L’Église était depuis des siècles tellement mêlée à la société qu’on n’avait jamais attaqué la première sans ébranler en même temps la seconde. L’hérésie des Albigeois au xiie siècle avait provoqué des aspirations communistes. Wyclif a contribué sans le vouloir au soulèvement agraire de 1381 et l’on sait que le hussitisme est tout pénétré de revendications sociales. La propagande luthérienne ne devait pas faire exception à la règle. Personne, sans doute, n’était, au point de vue temporel, plus conservateur que Luther.

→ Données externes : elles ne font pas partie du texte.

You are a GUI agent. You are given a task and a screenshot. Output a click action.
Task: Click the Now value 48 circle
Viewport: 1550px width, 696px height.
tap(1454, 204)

Bien différent des humanistes et bien moins moderne, il acceptait l’ordre de choses traditionnellement établi ; il n’était révolutionnaire qu’en matière religieuse et ses attaques furibondes contre l’autorité de Rome contrastent singulièrement avec sa docilité à l’égard des autorités laïques. Mais en pénétrant au sein des masses, sa propagande devait arriver bientôt à y émouvoir ces sentiments confus que l’extrême misère accumule en leurs fonds, force redoutable qui, une fois déchaînée, échappe à toute direction et n’obéit qu’à elle-même.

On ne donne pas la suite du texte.